Collection entries
==========

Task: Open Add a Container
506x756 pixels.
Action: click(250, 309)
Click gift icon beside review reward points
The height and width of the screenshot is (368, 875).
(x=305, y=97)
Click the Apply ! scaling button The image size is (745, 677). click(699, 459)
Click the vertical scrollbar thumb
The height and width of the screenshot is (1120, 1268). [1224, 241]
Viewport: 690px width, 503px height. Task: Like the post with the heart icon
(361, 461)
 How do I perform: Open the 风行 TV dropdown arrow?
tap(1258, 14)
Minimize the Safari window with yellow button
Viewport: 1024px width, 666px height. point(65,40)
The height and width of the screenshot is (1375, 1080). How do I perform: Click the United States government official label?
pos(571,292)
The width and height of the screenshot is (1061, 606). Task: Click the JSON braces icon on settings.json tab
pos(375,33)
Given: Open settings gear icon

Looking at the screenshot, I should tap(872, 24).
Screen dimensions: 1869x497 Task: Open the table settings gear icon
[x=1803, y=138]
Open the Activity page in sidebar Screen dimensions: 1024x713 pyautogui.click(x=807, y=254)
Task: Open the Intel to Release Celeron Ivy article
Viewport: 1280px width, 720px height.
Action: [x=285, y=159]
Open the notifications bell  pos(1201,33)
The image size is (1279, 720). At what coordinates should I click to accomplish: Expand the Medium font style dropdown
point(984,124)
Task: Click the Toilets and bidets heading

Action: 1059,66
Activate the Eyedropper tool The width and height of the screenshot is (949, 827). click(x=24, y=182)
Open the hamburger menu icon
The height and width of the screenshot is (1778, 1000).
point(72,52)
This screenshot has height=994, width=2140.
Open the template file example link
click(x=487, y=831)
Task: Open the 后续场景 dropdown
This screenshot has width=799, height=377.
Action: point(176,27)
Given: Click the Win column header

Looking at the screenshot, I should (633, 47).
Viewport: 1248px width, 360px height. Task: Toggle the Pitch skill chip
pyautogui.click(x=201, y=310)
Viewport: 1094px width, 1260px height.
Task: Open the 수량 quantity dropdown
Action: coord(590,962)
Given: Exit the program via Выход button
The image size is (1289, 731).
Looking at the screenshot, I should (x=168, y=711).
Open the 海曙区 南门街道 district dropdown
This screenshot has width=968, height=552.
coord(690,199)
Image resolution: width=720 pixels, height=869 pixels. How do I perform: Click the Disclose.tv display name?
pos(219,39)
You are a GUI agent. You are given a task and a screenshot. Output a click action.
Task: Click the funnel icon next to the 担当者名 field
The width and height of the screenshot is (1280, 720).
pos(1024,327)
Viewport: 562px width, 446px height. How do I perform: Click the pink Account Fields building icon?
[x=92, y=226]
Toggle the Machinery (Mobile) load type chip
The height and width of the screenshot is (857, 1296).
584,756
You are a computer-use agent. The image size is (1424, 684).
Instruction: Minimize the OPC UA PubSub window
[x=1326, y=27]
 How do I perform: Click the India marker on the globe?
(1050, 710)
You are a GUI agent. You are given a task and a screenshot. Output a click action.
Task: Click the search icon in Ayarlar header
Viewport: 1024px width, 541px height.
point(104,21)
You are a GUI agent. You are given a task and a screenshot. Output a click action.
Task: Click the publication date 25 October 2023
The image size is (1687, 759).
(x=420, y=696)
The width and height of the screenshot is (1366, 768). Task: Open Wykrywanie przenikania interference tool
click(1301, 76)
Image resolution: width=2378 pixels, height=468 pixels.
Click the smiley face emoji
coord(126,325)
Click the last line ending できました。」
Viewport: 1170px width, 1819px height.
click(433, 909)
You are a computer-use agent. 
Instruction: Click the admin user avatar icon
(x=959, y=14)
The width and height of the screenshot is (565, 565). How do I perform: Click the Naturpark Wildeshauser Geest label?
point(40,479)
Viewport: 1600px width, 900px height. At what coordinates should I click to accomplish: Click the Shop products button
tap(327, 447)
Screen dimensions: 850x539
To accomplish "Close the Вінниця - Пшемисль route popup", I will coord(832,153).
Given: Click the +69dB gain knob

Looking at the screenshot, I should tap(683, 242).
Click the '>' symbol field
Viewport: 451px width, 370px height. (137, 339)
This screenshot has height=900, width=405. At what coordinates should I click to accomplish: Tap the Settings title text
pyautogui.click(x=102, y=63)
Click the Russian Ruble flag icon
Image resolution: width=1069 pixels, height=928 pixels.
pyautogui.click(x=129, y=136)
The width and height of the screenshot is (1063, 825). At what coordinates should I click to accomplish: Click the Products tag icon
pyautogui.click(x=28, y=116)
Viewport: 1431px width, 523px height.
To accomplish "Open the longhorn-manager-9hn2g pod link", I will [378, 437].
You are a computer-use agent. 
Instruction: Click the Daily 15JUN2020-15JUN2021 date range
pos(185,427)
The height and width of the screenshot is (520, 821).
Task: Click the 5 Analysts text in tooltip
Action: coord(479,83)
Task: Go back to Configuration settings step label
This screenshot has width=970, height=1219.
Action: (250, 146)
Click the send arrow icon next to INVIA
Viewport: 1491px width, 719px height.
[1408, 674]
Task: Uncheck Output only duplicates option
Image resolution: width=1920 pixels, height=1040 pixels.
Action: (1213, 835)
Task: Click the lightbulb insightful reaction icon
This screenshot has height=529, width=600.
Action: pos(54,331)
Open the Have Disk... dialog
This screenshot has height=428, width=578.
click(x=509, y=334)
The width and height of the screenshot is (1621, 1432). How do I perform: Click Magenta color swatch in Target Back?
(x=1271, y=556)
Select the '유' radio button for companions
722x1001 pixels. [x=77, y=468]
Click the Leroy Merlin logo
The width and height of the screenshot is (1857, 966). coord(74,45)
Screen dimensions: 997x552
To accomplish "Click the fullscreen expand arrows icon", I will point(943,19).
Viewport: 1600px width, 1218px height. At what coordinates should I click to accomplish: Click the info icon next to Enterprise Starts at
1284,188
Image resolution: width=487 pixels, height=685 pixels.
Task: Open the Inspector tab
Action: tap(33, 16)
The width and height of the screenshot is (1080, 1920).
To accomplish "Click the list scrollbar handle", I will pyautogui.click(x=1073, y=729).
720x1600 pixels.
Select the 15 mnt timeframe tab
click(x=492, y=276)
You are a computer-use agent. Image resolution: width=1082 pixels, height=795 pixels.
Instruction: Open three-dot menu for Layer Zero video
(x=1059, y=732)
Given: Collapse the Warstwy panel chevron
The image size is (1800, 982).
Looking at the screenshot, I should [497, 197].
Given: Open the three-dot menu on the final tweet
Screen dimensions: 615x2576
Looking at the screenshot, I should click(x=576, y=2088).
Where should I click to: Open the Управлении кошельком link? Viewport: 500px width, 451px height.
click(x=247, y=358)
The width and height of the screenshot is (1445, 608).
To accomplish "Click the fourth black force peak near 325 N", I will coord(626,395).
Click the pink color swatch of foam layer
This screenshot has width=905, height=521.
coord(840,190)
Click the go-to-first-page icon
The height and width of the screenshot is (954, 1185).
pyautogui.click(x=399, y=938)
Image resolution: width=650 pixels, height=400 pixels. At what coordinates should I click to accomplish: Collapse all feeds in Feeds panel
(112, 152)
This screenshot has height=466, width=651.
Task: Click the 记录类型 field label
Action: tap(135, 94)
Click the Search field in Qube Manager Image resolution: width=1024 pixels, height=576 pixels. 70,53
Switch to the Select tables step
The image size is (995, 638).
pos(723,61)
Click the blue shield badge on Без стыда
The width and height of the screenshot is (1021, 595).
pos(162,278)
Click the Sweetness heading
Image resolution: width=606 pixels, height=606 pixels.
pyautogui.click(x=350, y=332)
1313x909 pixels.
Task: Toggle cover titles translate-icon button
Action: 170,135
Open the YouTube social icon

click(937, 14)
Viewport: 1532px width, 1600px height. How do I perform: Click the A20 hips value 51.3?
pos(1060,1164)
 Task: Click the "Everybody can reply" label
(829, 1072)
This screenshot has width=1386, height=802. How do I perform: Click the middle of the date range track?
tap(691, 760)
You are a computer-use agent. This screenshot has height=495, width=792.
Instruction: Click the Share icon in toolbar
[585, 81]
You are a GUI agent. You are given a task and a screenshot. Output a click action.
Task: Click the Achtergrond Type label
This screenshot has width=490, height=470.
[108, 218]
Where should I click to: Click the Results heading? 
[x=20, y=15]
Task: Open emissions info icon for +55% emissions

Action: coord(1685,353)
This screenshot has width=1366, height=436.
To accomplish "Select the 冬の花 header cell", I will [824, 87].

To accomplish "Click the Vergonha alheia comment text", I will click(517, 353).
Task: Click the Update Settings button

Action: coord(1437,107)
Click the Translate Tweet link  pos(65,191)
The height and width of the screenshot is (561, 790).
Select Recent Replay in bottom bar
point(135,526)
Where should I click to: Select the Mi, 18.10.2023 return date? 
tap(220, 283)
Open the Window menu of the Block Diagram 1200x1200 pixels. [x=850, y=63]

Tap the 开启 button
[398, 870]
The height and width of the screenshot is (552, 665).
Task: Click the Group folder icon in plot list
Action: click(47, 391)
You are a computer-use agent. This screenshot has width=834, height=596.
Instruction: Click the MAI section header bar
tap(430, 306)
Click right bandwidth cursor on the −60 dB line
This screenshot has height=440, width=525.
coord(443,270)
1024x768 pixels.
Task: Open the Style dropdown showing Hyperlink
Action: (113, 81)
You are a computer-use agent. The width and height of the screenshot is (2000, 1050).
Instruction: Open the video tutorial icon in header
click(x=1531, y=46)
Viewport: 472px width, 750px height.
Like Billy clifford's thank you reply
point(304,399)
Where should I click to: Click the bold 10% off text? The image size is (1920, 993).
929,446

==========

* _Task to carry out_
Find the lines in the records that contain the word "computer", then copy every one of them.

* _Result for this exercise_
You are a computer-use agent. The image size is (1424, 684).
You are a computer-use agent. 
You are a computer-use agent. 
You are a computer-use agent. Image resolution: width=1082 pixels, height=795 pixels.
You are a computer-use agent. This screenshot has height=495, width=792.
You are a computer-use agent. This screenshot has width=834, height=596.
You are a computer-use agent. The width and height of the screenshot is (2000, 1050).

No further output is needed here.